Effect of Different Anti-Asthmatic Treatments on Lung Function and on Exercise-Induced Bronchoconstriction in Children With Asthma

Medical University of Lodz

Status and phase

Completed

Phase 4

Conditions

Asthma

Treatments

Drug: placebo

Drug: budesonide

Drug: budesonide and formoterol

Drug: budesonide and montelukast

Drug: montelukast

Study type

Interventional

Funder types

Other

Identifiers

NCT00490243

RNN/135/03/KE

Details and patient eligibility

About

The present study was conducted to determine the effects of four week treatment with budesonide, montelukast, budesonide with montelukast and budesonide with formoterol in children with atopic asthma on lung function: forced expiratory volume in one second, mid-expiratory flow, peak expiratory flow rate, resistance by the interrupter technique, plethysmographic specific airway resistance, exercise-induced bronchial hyperreactivity and clinical symptoms.

Full description

Asthma is one of the most common chronic disease worldwide, imposing a substantial social burden on children.
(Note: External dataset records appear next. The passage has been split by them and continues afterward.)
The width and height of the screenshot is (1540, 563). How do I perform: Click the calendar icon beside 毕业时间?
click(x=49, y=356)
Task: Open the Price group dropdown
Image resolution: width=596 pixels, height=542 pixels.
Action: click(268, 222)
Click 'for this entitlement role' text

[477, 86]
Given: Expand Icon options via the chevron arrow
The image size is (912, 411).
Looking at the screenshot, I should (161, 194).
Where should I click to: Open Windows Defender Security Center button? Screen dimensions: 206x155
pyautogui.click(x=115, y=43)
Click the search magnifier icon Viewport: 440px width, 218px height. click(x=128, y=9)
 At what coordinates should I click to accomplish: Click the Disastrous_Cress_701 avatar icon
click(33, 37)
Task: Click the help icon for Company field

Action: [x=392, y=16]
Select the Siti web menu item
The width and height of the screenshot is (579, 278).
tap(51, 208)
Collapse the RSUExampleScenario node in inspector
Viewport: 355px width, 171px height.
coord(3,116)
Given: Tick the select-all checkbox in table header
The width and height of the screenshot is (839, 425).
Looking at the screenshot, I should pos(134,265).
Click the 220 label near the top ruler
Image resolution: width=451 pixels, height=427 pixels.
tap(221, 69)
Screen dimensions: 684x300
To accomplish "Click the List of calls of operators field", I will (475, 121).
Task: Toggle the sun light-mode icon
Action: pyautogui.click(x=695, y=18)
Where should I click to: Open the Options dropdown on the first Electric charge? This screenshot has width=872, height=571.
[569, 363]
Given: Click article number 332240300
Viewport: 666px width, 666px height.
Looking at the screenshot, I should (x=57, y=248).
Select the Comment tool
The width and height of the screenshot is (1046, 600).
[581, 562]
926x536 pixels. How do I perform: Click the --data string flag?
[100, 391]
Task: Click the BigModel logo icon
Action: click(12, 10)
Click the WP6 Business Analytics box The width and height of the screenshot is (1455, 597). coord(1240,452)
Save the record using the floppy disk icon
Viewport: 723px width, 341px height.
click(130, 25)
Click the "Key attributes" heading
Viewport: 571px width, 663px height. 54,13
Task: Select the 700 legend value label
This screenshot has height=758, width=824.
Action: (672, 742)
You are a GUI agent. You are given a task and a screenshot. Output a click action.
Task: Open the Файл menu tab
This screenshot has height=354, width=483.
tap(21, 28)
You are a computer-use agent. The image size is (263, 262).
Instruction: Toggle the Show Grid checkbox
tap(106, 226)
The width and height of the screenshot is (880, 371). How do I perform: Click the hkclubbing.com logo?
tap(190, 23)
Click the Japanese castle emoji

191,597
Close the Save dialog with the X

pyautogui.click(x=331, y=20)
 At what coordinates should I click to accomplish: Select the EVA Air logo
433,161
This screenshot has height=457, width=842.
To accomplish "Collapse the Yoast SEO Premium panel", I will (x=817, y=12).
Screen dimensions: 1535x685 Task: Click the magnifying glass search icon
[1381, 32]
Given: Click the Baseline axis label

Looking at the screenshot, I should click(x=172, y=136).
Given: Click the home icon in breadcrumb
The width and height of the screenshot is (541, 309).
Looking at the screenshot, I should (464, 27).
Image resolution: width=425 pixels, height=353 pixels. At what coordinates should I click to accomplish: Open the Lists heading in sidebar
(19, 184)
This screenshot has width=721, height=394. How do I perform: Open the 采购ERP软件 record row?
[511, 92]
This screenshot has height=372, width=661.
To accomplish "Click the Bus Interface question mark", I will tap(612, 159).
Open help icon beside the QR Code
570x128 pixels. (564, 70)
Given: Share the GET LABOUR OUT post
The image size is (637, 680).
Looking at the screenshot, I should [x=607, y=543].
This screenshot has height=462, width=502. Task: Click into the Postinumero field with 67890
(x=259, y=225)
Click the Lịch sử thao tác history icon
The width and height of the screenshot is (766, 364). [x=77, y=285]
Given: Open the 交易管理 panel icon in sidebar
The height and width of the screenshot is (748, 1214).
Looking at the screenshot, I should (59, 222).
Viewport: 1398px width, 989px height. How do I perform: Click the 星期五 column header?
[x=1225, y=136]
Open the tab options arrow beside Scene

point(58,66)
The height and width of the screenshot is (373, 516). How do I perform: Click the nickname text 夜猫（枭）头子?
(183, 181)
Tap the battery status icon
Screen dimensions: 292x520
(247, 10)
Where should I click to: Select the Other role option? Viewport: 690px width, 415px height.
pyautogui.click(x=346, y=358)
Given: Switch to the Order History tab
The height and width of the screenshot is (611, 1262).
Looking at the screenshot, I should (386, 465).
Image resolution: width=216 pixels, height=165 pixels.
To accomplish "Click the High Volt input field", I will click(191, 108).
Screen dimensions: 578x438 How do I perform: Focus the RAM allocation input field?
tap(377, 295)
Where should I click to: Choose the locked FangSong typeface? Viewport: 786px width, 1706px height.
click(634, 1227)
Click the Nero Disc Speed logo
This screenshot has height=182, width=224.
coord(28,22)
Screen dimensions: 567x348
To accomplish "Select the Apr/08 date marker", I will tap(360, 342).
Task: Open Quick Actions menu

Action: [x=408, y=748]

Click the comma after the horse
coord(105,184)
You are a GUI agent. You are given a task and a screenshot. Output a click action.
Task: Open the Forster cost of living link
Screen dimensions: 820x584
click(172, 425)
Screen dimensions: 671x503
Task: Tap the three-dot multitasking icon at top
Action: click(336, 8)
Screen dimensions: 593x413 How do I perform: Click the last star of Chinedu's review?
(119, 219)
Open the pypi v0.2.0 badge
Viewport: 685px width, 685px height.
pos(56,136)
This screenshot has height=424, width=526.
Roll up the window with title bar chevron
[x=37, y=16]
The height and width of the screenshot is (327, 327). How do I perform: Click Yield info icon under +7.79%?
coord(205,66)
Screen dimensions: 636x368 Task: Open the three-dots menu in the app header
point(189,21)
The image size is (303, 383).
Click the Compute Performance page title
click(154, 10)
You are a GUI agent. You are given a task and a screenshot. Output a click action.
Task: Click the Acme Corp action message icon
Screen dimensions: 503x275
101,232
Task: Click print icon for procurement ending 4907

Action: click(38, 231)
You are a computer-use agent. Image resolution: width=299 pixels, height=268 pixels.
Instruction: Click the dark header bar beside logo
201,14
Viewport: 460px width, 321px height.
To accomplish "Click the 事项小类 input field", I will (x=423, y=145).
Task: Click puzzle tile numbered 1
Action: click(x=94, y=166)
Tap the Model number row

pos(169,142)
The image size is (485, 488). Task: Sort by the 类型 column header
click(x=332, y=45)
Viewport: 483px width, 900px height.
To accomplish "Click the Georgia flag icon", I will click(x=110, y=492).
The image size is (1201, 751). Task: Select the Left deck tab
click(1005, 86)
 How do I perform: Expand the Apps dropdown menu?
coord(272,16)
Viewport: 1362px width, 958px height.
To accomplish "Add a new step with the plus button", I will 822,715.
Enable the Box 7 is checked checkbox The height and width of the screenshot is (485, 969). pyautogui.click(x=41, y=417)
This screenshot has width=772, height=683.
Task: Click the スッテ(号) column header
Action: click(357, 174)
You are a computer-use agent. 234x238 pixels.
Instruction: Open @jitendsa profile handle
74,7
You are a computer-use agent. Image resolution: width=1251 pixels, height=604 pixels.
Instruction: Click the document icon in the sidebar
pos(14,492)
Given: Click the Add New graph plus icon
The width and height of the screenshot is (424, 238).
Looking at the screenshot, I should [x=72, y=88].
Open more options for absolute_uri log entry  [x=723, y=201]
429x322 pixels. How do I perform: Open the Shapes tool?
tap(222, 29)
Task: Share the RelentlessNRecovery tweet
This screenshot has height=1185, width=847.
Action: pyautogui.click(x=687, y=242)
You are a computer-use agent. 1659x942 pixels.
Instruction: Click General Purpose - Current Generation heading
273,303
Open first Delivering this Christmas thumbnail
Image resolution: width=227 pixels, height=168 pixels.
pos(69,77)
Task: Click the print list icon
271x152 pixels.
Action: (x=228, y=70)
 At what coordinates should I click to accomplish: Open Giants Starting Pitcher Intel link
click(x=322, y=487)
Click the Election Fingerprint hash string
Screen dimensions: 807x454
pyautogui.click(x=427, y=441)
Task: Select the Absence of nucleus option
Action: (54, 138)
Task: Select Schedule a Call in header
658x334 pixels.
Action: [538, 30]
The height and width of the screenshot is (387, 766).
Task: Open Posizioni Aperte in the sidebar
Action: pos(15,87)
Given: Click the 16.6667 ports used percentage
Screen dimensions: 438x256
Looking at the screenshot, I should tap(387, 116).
Allergic inflammation is responsible for all clinical symptoms of asthma. The effects of allergic inflammation are: bronchial muscle constriction, excessive mucus production, and edema of mucosa, all elements of "asthmatic triad" causing bronchial obturation. Normal lung function is one of the goals of asthma management. In most of the studies the effect of monotherapy on the symptom scores, lung function parameters and bronchial hyperreactivity was assessed.

Enrollment

150 patients

Sex

All

Ages

6 to 18 years old

Volunteers

No Healthy Volunteers

Inclusion criteria

Male and female outpatients
Aged 6 to 18 with a clinical diagnosis of bronchial asthma with a duration of at least 6 months before the first visit and with current history of moderate persistent asthma
Sensitive to house dust mites as shown by positive skin-prick tests to Dermatophagoides pteronyssinus or Dermatophagoides farinae
To become eligible for the active treatment period, patients and their parents were required to do reproducible spirometry, whole body plethysmography and interrupter technique.
In order to be included in the study the patients had to have a resting FEV1 of more or equal 70%.

Exclusion criteria

Study exclusions included:

Active upper respiratory tract infection within 3 weeks before the study and acute sinus disease requiring antibiotic treatment within 1 month before the study
Previous intubation
Asthma hospitalisation during the 3 months before the first visit.
Additional criteria were other clinically significant pulmonary, hematologic, hepatic, gastrointestinal, renal, endocrine, neurologic, cardiovascular, and/or psychiatric diseases or malignancy that either put the patient at risk when participating in the study or could influence the results of the study or the patient's ability to participate in the study as judged by the investigator.
Excluded medications were β-blockers (eye drops included), astemizole within 3 months, or oral corticosteroids within 1 month before the first visit.
Patients who were receiving immunotherapy were also excluded.